Affiliate Disclosure
If you buy through our links, we may get a commission. Read our ethics policy.

NYT offers a peek inside Google's secret, robot-filled 'X' labs

Google's "X" lab, a highly-secretive research center that specializes in robotics and speculative technology, is investigating a list of 100 "shoot-for-the-stars ideas," according to a new report from The New York Times.

The lab is reportedly based in a secret location, with many of Google's own employees unaware of its existence. To uncover information about the group, the Times interviewed a dozen people about the project, none of whom were willing to be named.

One Google engineer familiar with the project said it was "run as mysteriously the C.I.A.," with an unassuming office for logistics located on the tech giant's Mountain View, Calif., campus, and a second undisclosed location for robots. The lab is also said to be modeled after the Xerox PARC labs that inspired Apple co-founder Steve Jobs and other Silicon Valley pioneers in the 1970s.

Google co-founders Larry Page and Sergey Brin reportedly worked together to come up with the list of ideas. Brin is said to be "deeply involved" in the lab, as was Page before he took over for Eric Schmidt as CEO in April.

Brin appeared to allude to the lab recently when he said that he spends his time on “farther afield projects" that the company hopes will "graduate to important key businesses in the future.”


Google co-founders Sergey Brin and Larry Page

Both founders reportedly have had a "longtime fantasy" of space elevators that would collect data or transport objects into space. "Google is collecting the world’s data, so now it could be collecting the solar system’s data,” said Rodney Brooks, a professor emeritus at M.I.T.

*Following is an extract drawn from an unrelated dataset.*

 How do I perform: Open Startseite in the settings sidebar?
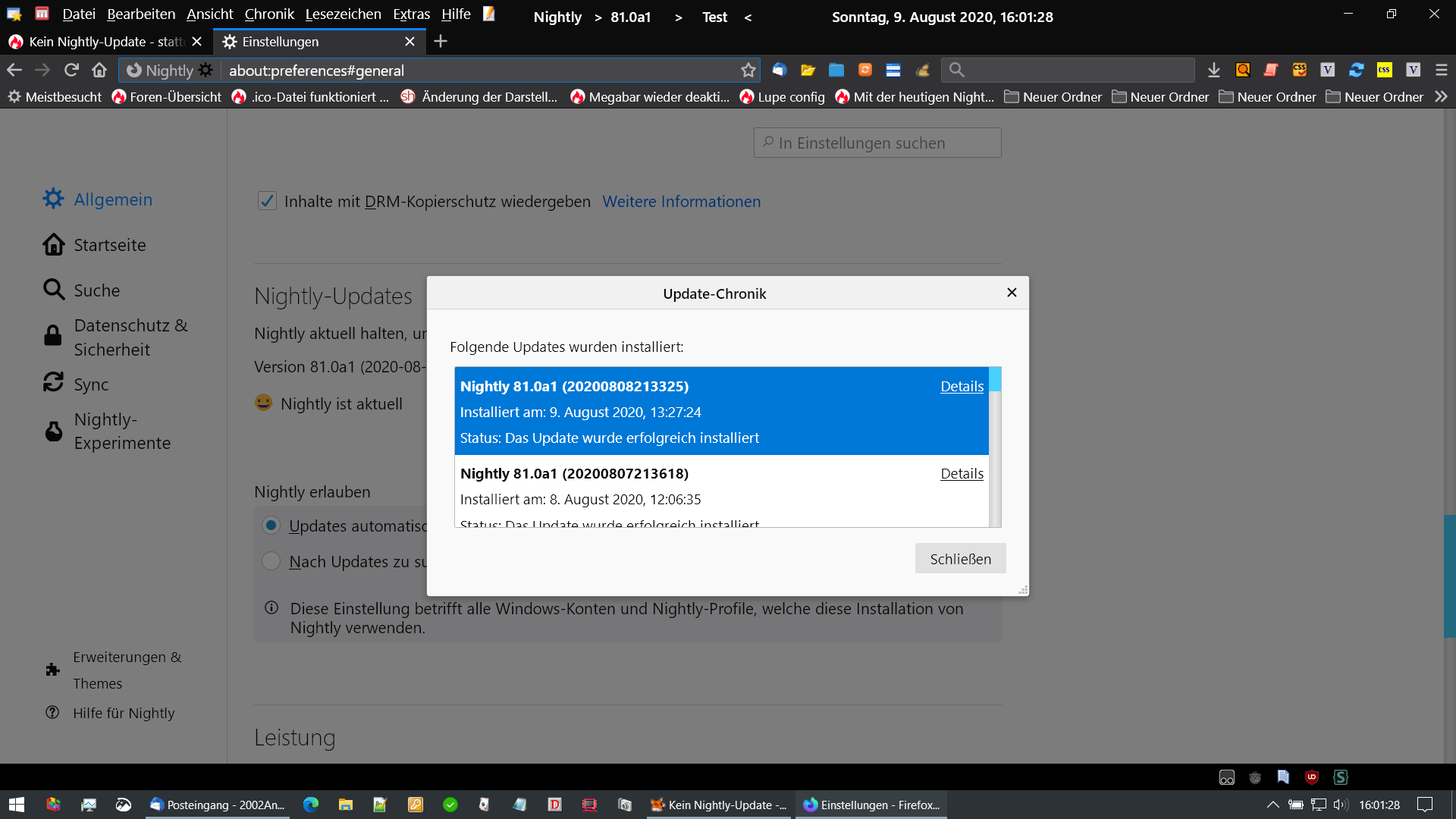[109, 245]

Rather than the software-centric engineers Google has gathered together for other teams at the company, Google X is populated with roboticists and electrical engineers, the report noted, adding that researchers have been hired from Microsoft, Nokia Labs, Stanford, M.I.T., Carnegie Mellon and New York University.

Robotics and artificial intelligence expert Sebastian Thrun is said to be a leader at the lab. Thrun invented the first driverless car, a concept that has long intrigued Google's founders and is believed to be a key area of research for the lab. According to one tipster, Google is considering it as a new business opportunity and may go so far as to manufacture driverless cars in the U.S.

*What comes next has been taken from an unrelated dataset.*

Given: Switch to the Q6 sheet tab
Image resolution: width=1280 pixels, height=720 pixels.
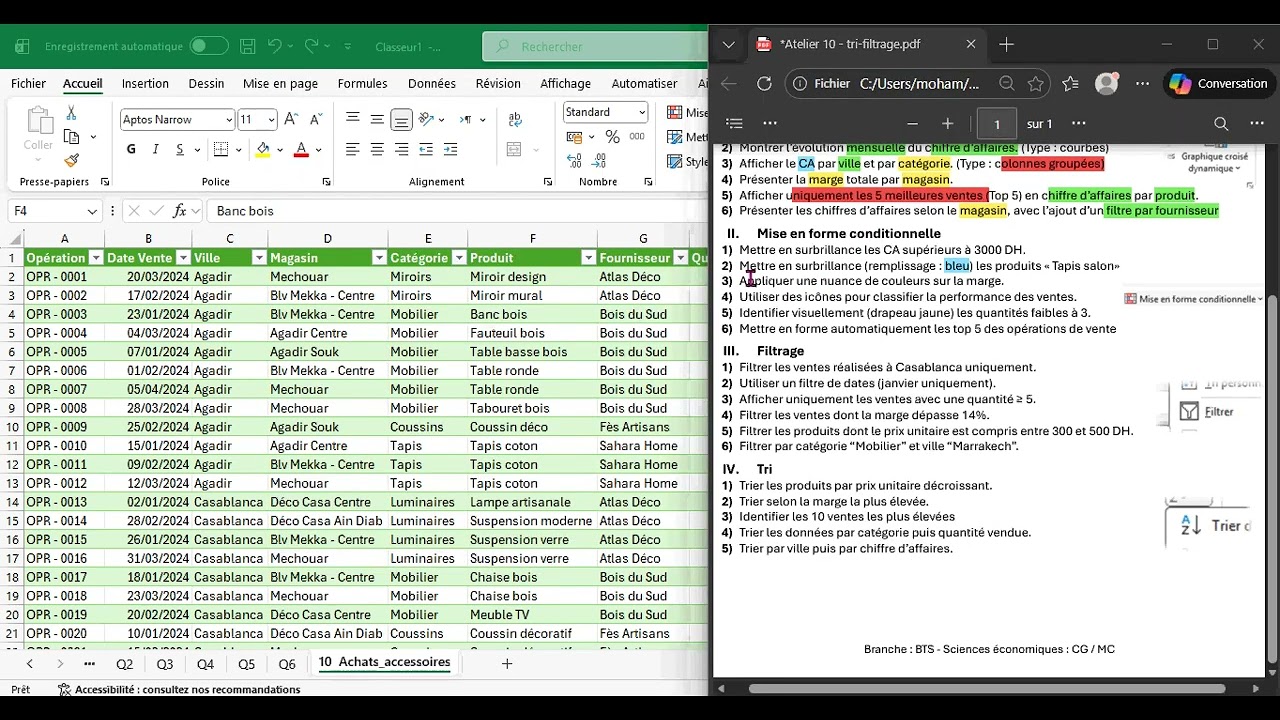Looking at the screenshot, I should (x=287, y=664).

Also at Google X are Andrew Ng and Johnny Chung Lee. Ng, a Stanford professor, uses neuroscience to fuel artificial intelligence research in hopes of making robots more like humans. Lee, who worked on Microsoft's Kinect device before joining Google, apparently serves as a "rapid evaluator" for the lab.

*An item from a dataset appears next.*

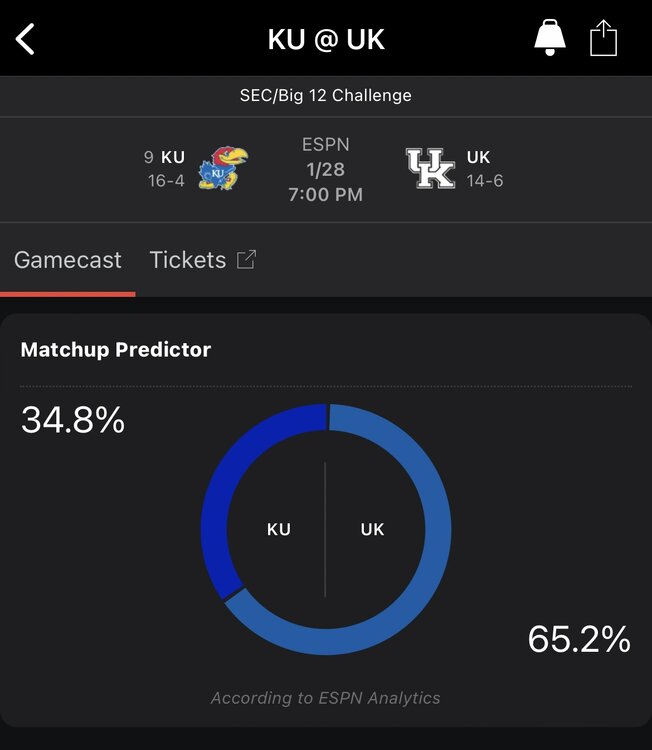
Task: Tap the Kentucky UK logo
Action: coord(430,168)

Though much of the X lab's work is years away from being released, two of the report's sources said that one of its products will be released by the end of the year.

More mundane projects for the team include work on what Google calls the "Web of things," a method of connecting everyday objects to the Internet. Items considered for online connectivity include a garden planter, coffee pot and a light bulb, the Times reported. In fact, Google announced at its I/O conference in May that it plans to release an LED light bulb that can be controlled by Android devices.

As is to be expected, Google declined to comment officially on the lab, though a spokeswoman did say that interest in speculative projects is an essential part of the company. “While the possibilities are incredibly exciting, please do keep in mind that the sums involved are very small by comparison to the investments we make in our core businesses,” she said.

Page himself has downplayed the size of the impact that Google's futuristic projects has on the company's bottom line. Investors have kept a close watch on Page since he took over, with some complaining that he didn't speak enough during his first earnings call as CEO in April.

“There are a few small, speculative projects happening at any one time, but we are very careful stewards of shareholders’ money,” the executive said in July. “We are not betting the farm on these.”

Financial analysts say investors are willing to put up with the research as long as Google's search profits remain healthy. “These moon-shot projects are a very Google-y thing for them to do,” the report noted BGC Partners analyst Colin W. Gillis as saying. “People don’t love it but they tolerate it because their core search business is firing away.”